Sozialdemokraten: Kurt Beck wird neuer Parteivorsitzender. Nach nur fünf Monaten wieder ein Führungswechsel. Peter Struck: “Die Partei ist verstört.“

Berlin. Mit dieser Entscheidung hatte in Berlin niemand gerechnet: Nach nur fünf Monaten im Amt ist der SPD-Vorsitzende Matthias Platzeck gestern überraschend zurückgetreten. "Ich mußte in den letzten Tagen die mit Sicherheit schwierigste Entscheidung meines bisherigen Lebens treffen", sagte er nach einer Sitzung des SPD-Präsidiums. Zwei Hörstürze sowie ein Kreislauf- und Nervenzusammenbruch hätten ihn zu diesem Schritt gezwungen.

Als Nachfolger nominierte die SPD-Spitze einstimmig den rheinland-pfälzischen Ministerpräsidenten Kurt Beck. Er soll Ende Mai auf einem Parteitag gewählt werden. Platzeck bleibt Ministerpräsident in Brandenburg. In einem Telefongespräch sicherte Beck Bundeskanzlerin Angela Merkel (CDU) die Fortsetzung der Zusammenarbeit in der großen Koalition zu.

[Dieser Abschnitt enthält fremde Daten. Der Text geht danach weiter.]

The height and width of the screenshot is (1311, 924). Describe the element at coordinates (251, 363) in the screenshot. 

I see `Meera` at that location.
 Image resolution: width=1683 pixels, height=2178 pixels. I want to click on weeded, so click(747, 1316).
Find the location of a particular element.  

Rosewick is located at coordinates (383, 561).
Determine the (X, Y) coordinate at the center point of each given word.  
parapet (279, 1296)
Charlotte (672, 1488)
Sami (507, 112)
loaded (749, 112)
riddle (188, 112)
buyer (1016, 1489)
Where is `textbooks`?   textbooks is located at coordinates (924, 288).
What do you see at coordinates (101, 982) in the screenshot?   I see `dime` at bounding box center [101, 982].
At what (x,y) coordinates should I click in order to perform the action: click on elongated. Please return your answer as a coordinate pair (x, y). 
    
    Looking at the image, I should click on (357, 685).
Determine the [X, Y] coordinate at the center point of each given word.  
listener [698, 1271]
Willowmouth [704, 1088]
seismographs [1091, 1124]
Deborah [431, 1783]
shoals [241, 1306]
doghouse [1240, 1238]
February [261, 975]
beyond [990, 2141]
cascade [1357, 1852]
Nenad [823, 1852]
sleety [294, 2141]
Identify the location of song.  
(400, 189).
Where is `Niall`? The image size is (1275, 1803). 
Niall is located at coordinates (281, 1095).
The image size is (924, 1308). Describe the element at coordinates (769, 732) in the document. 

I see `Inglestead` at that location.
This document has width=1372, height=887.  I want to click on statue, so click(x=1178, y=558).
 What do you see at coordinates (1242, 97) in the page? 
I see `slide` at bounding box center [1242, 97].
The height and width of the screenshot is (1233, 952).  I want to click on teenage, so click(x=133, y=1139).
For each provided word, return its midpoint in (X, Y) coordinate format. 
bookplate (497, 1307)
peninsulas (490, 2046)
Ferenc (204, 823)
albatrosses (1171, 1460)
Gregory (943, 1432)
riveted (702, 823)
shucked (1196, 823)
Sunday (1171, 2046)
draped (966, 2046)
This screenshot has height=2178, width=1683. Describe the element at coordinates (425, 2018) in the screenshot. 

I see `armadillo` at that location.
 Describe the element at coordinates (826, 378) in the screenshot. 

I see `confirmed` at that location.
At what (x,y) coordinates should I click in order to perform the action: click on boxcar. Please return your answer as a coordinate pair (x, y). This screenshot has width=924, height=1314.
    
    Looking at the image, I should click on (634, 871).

Platzecks Entscheidung wurde in Koalition und Opposition mit großem Respekt aufgenommen. Der 52jährige selbst begründete seinen Rückzug in einer ausführlichen persönlichen Erklärung. Danach hatte er in den vergangenen Monaten weitaus größere Gesundheitsprobleme als bisher bekannt. Einen ersten Hörsturz erlitt Platzeck bereits zum Jahreswechsel, nahm ihn nach eigener Aussage damals jedoch nicht ernst. Am 11. Februar folgte dann "ein Kreislauf- und Nervenzusammenbruch" - in der Öffentlichkeit war damals von einer Grippe die Rede gewesen. Dann kam am 29. März der zweite Hörsturz, der zu einem "erheblichen Verlust des Hörvermögens" führte. Die Rücktritts-Entscheidung war nach Angaben aus der Partei eng mit Beck und Vizekanzler Franz Müntefering abgestimmt.

SPD-Fraktionschef Peter Struck sieht jetzt "schwere Zeiten" auf die SPD zukommen. "Ich glaube schon, daß die Partei verstört und betroffen sein wird", sagte er. Mit Platzeck verliert die SPD zum zweiten Mal in einem halben Jahr einen Vorsitzenden. Franz Müntefering hatte Ende Oktober, mitten in den Koalitionsverhandlungen, nach einer Niederlage im Vorstand seinen Rückzug als SPD-Chef erklärt.

Beck lobte, Platzeck habe einen "neuen, guten Stil" und die Idee der Teamarbeit in der SPD-Führung etabliert. Dies will Beck, der auch seinen ersten Zugriff auf die nächste Kanzlerkandidatur bekräftigte, fortführen und inhaltlich an die von Platzeck vorgegebene Grundlinie anknüpfen. Generalsekretär Hubertus Heil und Bundesgeschäftsführer Martin Gorholt sollen ihre Posten behalten. Als neuer Vize-Parteichef wurde der sachsen-anhaltinische SPD-Landespolitiker Jens Bullerjahn nominiert.